The most prominent legend about this temple is of Goddess Parvati who was cursed by Lord Shiva for discarding her heavenly body and assuming the human form. Goddess Parvati did a long penance here to get rid of the curse from her husband. Lord Shiva was very contented with her deep devotion. So, he again recreated her body using various mantras including the Panchakshari which is a hundred times better than her previous heavenly body. From then onward, Goddess Parvati came to be known as Shiva-Gnanam, Gnana Prasunamba or Gnana Prasunambika Devi.
Next legend is associated with the name of the temple. There lived a spider, serpent and an elephant who were the ardent devotees of Lord Shiva. All of them used to offer pooja to the Lord in their own way. The spider used to weave a strong web around the Shivalinga in order to protect it. While the serpent places a Naga Manikyam on the Shivalinga to decorate it and the elephant offered Abhishekam to the Lord by pouring river water from his trunks to the Shivalinga. Once there occurred a fight between all the three of them. The elephant splashed water at the web weaved by the spider. The serpent and the spider were very angry at the act of the elephant. In order to take revenge, the serpent entered the trunk of the elephant and also spread its venom. The angry elephant smashed its trunk against the Shivalingam and killed the serpent. The spider also died in between the fight. Finally, the elephant also died because of the effect of the venom. Lord Shiva was very pleased with the sacrifice of his devotees that he gave salvation to all three of them. And the Srikalahasteeswara Temple was named after this three ardent devotees of Lord Shiva where Sri means Spider, Kala means Serpent and Hasthi means elephant.
- Srikalahasteeswara Temple is considered as the Kailash of the South or Dakshin Kailash.
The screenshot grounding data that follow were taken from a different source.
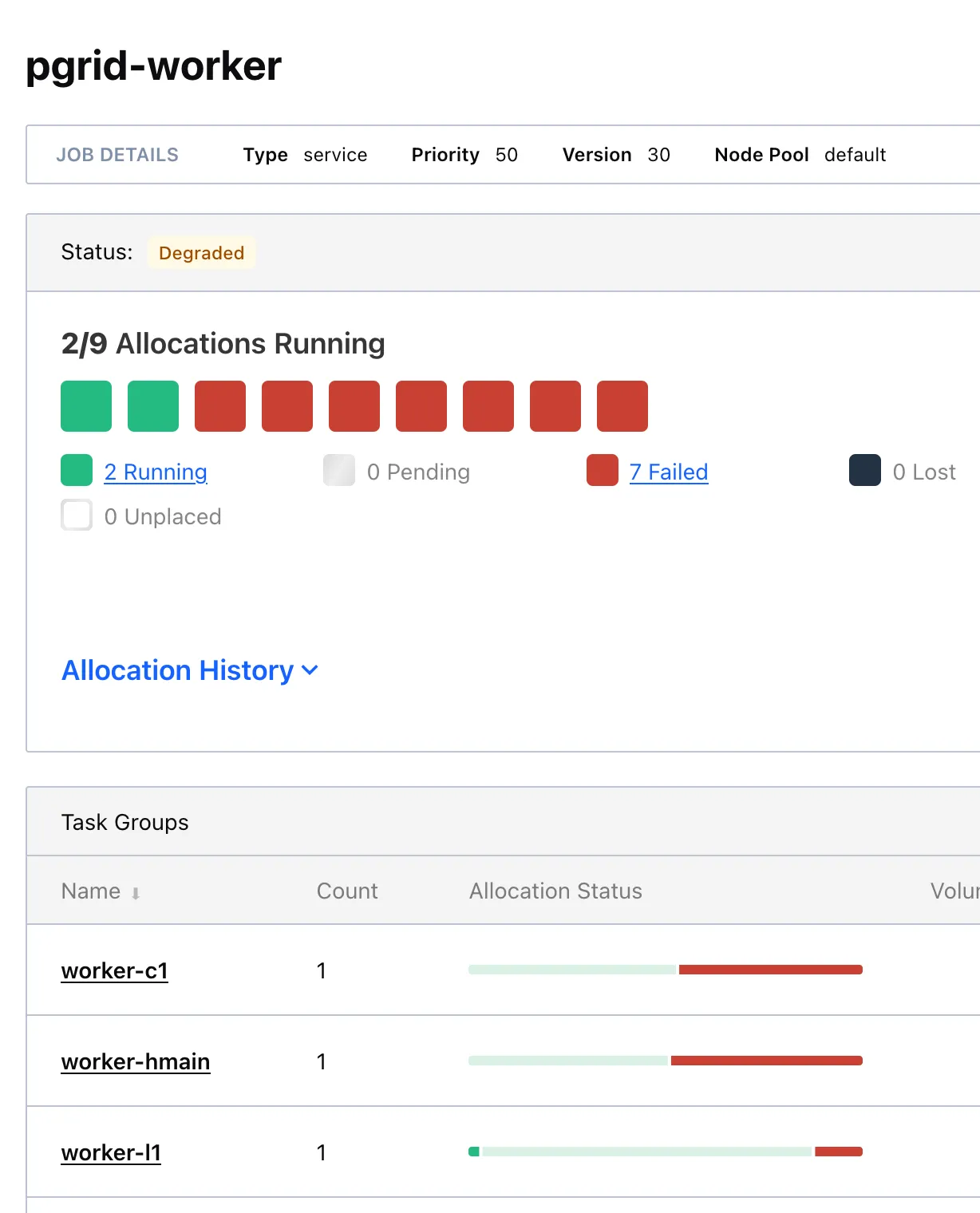Select the last red failed allocation square
Image resolution: width=980 pixels, height=1213 pixels.
(x=622, y=406)
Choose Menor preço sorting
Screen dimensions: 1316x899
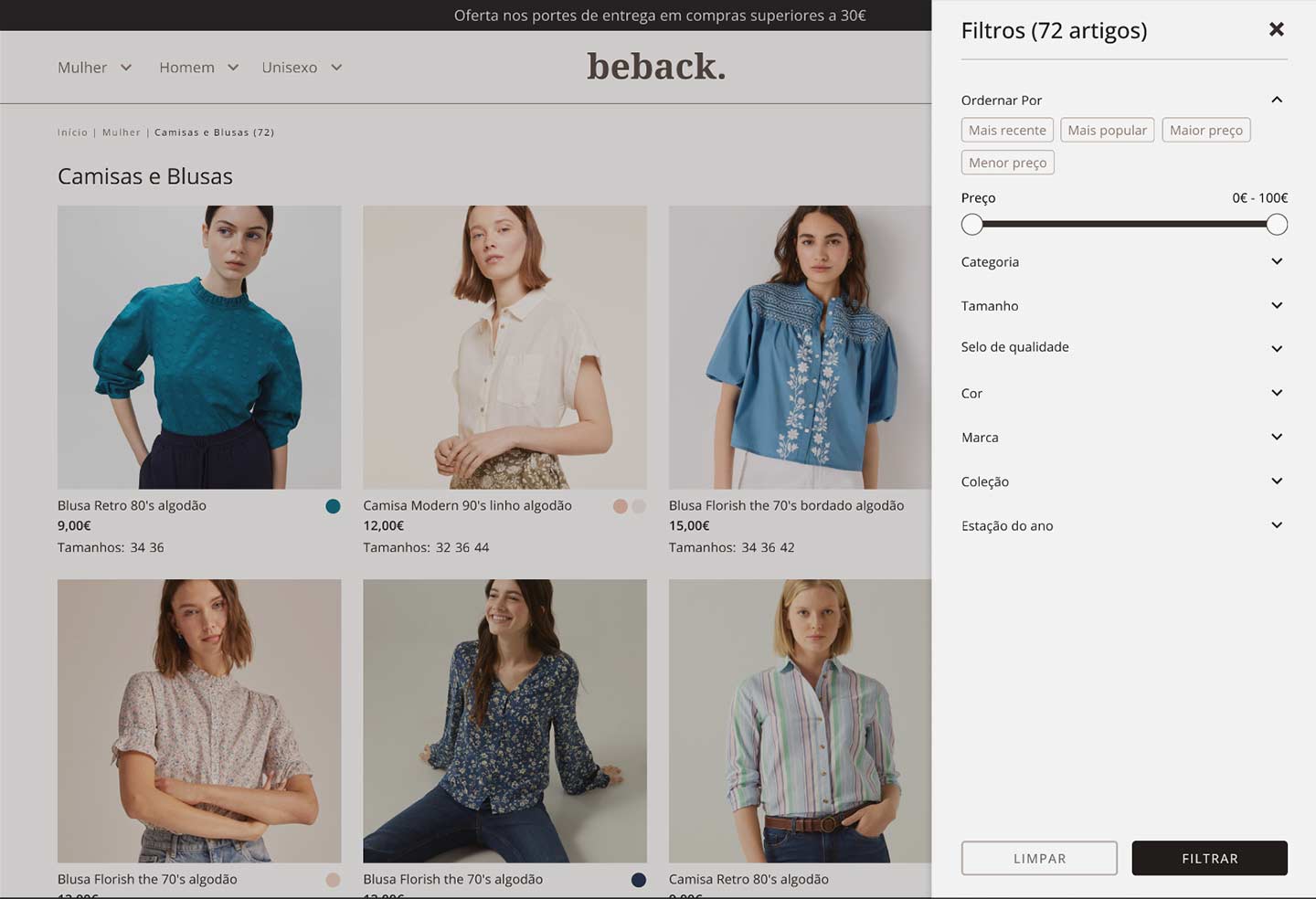coord(1007,163)
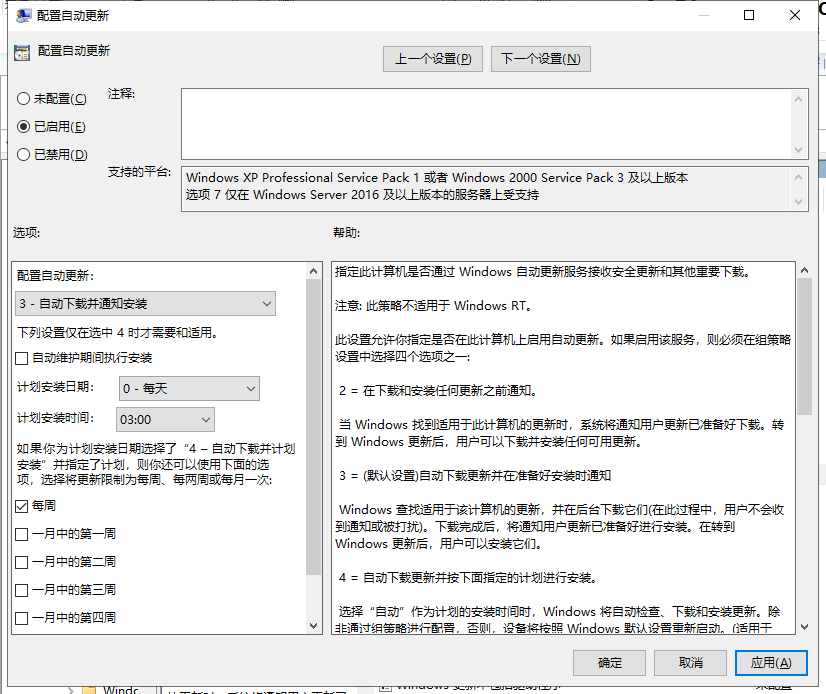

- It is also famous as Rahu-Ketu Kshethra.
- Srikalahasteeswara Temple represents Vayu or Air that forms one of the Pancha Bhoota or five elements which is incarnated as Lord Shiva and worshipped as Kalahasteeswara.
- Srikalahasteeswara Temple is dedicated to Srikalahasteeswara (Lord Shiva) and his consort Gnanaprasunnamba (Goddess Parvathi).
- The Shivalinga of this temple is white in colour and is not even touched by the priest.
- Unlike other temples that are closed during the solar and lunar eclipse, the Srikalahasteeswara Temple remains open and also performs special Abhishekam during the eclipses.
- The huge gopuram having a height of 120 feet which is carved out from a large stone hill forms one of the special features of Srikalahasteeswara Temple.
- The huge Mandapam with a hundred pillars is the most extraordinary feature of Srikalahasteeswara Temple.
- Another highlighting feature is the lamp, kept inside the inner sanctum of the temple that has no windows which glitter constantly without any air movement.
The Mahashivratri Brahmotsavam that lasts for 12 days is the most auspicious festival of Srikalahasteeswara Temple. It is celebrated every year during the month of Karthika. Hundreds and thousands of devotees visit the Temple during Mahashivratri Brahmotsavam to seek the blessings of the Lord. Ratholsavam, Nandi Seva, Kalyanotsavam, Lingodbhavam, Teppotsavam, Sri Swami-Ammavarla and Palki Seva adds to the grandeur of Mahashivratri Brahmotsavam festival.
Srikalahasteeswara Temple also celebrates festivals like Aadi Kritika festival, dedicated to Lord Kumaraswamy and Kendari Gowri Vratham, dedicated to Ammavaru.
Dress Code :
There is no special dress code for Srikalahasteeswara Temple. But make sure you are wearing traditional attire or decent clothes while visiting Srikalahasteeswara Temple.
How to reach Srikalahasteeswara Temple :
By Air: Tirupati Airport is the nearest airport to Srikalahasteeswara Temple which is situated at a distance of 29.1 Km.
By Rail: Sri Kalahasthi Railway Station is the nearest railway station to Srikalahasteeswara Temple which is situated at a distance of 5 Km.
By Road: Sri Kalahasthi APSRTC bus station is the nearest bus station to Srikalahasteeswara Temple which is situated at a distance of just 1.6 Km.